Wednesday afternoon a client emailed me requesting to see a house in Gilbert that evening. It was occupied, so before we went over to see it, I called the listing agent to have him set up an appointment for us to view.

Me: Hi, this is Elizabeth Newlin with Thompson’s Realty. I would like to show your listing on Glade Ave. at 5:30 tonight. Will that work for your seller?

Listing Agent: Yes, that will be fine. They do have two dogs, so I will have the owner’s son either take them out to the dog run on the side of the house at that time or out for a walk. Thanks for showing!

At 5:30 on the dot I pulled up in front of the two story house in my GOV with Jonas in his car seat watching a movie. Between about 2:30 and 6 pm if I’m showing property I will unfailingly have Jonas with me. It’s after school gets out but before Jason gets home. Bennett is old enough to keep an eye on Gray for an hour or so during daylight hours, but adding Jonas to the mix would surely result in a my returning to a smoke-filled neighborhood teeming with fire engines and cop cars 45 minutes later. So if I have to show a late afternoon house, I do it with Jo in tow.
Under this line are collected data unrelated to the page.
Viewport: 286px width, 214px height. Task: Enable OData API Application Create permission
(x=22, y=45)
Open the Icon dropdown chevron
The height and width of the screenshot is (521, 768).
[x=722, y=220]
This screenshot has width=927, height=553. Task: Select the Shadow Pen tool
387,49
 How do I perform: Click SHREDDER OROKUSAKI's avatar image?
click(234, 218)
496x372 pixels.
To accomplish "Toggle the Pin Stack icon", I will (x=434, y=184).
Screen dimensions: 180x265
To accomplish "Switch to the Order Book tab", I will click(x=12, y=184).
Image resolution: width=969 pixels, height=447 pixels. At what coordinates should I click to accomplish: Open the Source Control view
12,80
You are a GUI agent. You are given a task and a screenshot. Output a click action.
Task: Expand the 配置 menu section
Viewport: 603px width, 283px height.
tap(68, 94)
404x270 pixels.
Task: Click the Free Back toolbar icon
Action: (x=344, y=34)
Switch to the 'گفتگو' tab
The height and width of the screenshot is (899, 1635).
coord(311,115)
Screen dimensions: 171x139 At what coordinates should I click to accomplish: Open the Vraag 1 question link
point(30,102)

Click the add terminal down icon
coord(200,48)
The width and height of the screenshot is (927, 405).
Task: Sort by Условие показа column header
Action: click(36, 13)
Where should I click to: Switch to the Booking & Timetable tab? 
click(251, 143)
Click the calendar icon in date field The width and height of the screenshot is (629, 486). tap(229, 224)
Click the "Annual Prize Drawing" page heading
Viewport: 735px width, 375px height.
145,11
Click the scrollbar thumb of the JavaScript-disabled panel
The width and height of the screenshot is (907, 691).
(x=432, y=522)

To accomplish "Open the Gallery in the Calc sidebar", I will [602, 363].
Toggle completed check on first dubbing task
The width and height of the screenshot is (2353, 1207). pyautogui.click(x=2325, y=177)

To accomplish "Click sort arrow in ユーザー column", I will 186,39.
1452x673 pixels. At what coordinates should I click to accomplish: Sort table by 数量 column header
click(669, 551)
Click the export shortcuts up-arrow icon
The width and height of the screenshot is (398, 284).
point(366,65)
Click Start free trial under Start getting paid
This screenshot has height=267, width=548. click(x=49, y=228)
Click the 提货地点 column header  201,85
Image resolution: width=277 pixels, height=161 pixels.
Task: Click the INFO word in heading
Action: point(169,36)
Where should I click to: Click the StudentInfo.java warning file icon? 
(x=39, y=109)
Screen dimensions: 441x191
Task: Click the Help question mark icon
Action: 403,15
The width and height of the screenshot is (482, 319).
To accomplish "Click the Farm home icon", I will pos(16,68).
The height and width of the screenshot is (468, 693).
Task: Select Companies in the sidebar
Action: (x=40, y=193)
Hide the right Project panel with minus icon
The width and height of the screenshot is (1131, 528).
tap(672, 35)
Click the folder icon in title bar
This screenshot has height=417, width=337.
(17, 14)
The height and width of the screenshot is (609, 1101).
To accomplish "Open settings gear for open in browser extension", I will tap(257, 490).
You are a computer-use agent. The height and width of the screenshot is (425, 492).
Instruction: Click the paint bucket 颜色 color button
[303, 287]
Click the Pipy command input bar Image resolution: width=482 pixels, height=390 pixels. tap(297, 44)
I got out of the car, opened Jo’s door and waived to my client, who had pulled up behind me. She got out, slowly maneuvering her 7 months pregnant belly out from around the steering wheel and extracted her two year old son from his car seat.

“Hi, Iz!” the two year old greeted me as we all trooped up to the front door.

I let Jonas push the button to ring the doorbell and we all stood there, waiting to be let in. There was a lockbox on the front door, but Realtor etiquette dictates if a house is occupied you should always ring the doorbell or knock before using the lockbox in case the seller is home.

After a minute or so with no response to the doorbell, I assumed the seller had taken the dogs for a walk, like the listing agent said they might and I used my ekey to open the lockbox and take out the key.

I opened the door, grabbed Jonas’s hand and ushered my client and her son through the front door.

“So we’ve seen this floor plan a couple of times before, right?” I said, stepping past them and glancing around at a familiar entryway and circular stair.

“Yeah, at least once. I think it’s one we’ve liked the layout of, so that’s good,” my client agreed.

We turned to the left to head for the kitchen, through the dining room, when we heard the soft thump of footsteps coming down the stairs toward us. I grabbed Jonas’s hand and swiveled around, ready to apologize to the owner for barging in on him and explain that we’d rung the doorbell and had a showing appointment.

Instead of a human owner coming down the stairs, however, I was greeted by a pair of canine occupants; one some kind of a lab mix and the other a tiny, fat chihuahua.

I froze in my tracks. The dogs were home! The agent had promised they would be gone, or at least outside. Here we were, two women (one seven months pregnant) and two children under the age of four. The likelihood of us out running the animals like people always manage to in movies seemed zero. I’d like to say that in that moment with my life and the life of my youngest son on the line, my brain and instincts kicked into high gear, but that would be a lie. In that moment of mortality, my mind stalled like an engine given too much gas. I just stood there as the dogs progressed.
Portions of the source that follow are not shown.